Perdimos otros veinte minutos intentando trepar otra vez el muro para salir de allí... aunque a nadie le hubiera importado que saliéramos por la puerta principal.
Ya había oscurecido. Ahora era yo quien conducía mientras Dexter me explicaba por qué era el Rey del Cunnilingus del condado de Orange. «¡Simplemente me encanta lengüetear!», dijo como pudo. Dexter no era tan mala compañía. Resultaba divertido poder reírme un poco con alguien de mi edad.
Cuando llegamos a otro bar de topless estaba demasiado borracho para bajarme del auto. Dexter me juró que ese sitio era especial, que las bailarinas eran magníficas, etcétera, por lo que hice el esfuerzo. Recuerdo quedarme dormido con la cabeza sobre una mesa y despertarme porque el cigarrillo me quemaba los dedos. Estaba empezando a cabecear de nuevo cuando Dexter comenzó a zarandearme con violencia y a golpearme en la espalda. «¡Callahan! ¡Mira! ¡Se lo quitó todo! ¡No tiene la parte de abajo! ¡Despierta!» Abrí los ojos con la visión doble de un coñito borroso.
La persona que trabajaba en el estacionamiento intentó impedirnos subir al Volkswagen. «¡Chicos, no están en condiciones de conducir ni un triciclo!», nos dijo. Dexter se puso al volante. Como sumido en una nebulosa, pensaba «está muy borracho». Él estaba demasiado borracho...
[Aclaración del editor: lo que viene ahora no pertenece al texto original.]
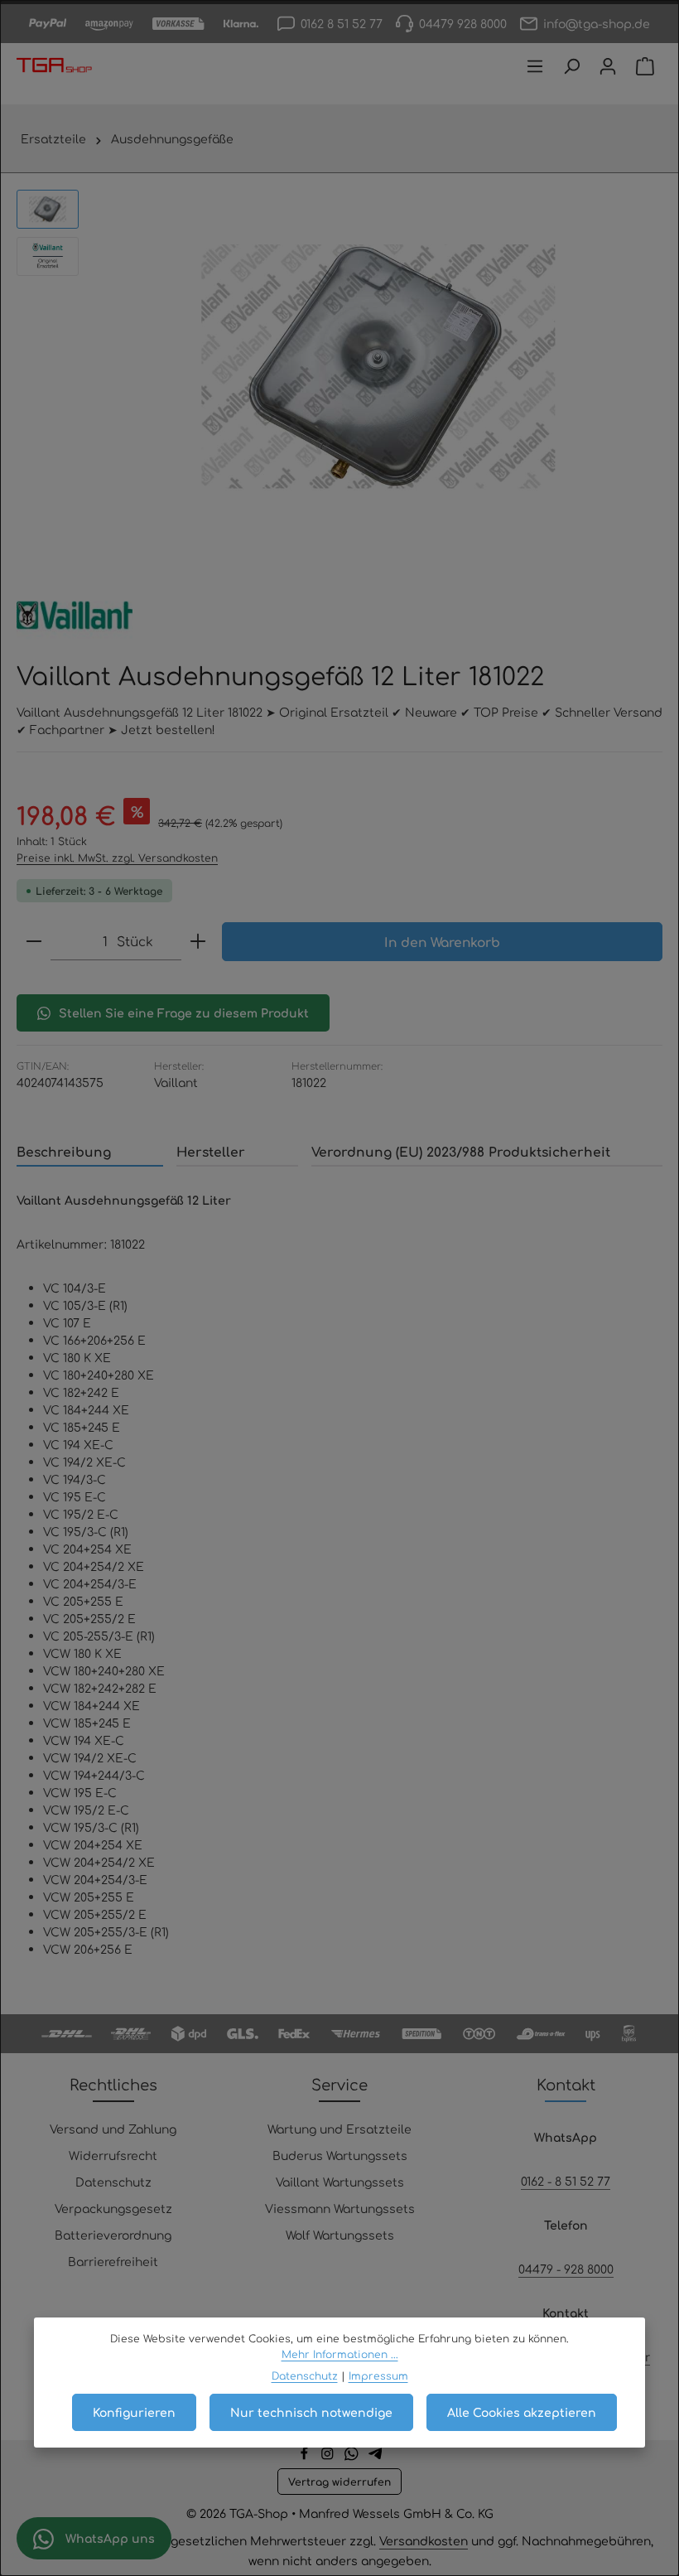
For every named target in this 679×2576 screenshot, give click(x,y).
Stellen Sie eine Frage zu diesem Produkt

Recuerdo haber recostado mi cabeza contra la ventana y sentirme a gusto y seguro. Era la sensación que había estado buscando todo el día, la de encontrarme dentro de un cálido útero.
De repente, una dulce confusión. Luces rojas. Gritos. Algo acerca de un soplete y un tanque de gasolina. Una cacofonía de luces y sonidos distantes.
Dexter confundió una salida con un poste de la luz y nos estrellamos contra él a ciento cincuenta kilómetros por hora. El Volkswagen quedó plegado como un acordeón. Dexter sufrió unas heridas leves, pero a mí el golpe me rebanó la columna. No me di cuenta. Estaba demasiado borracho.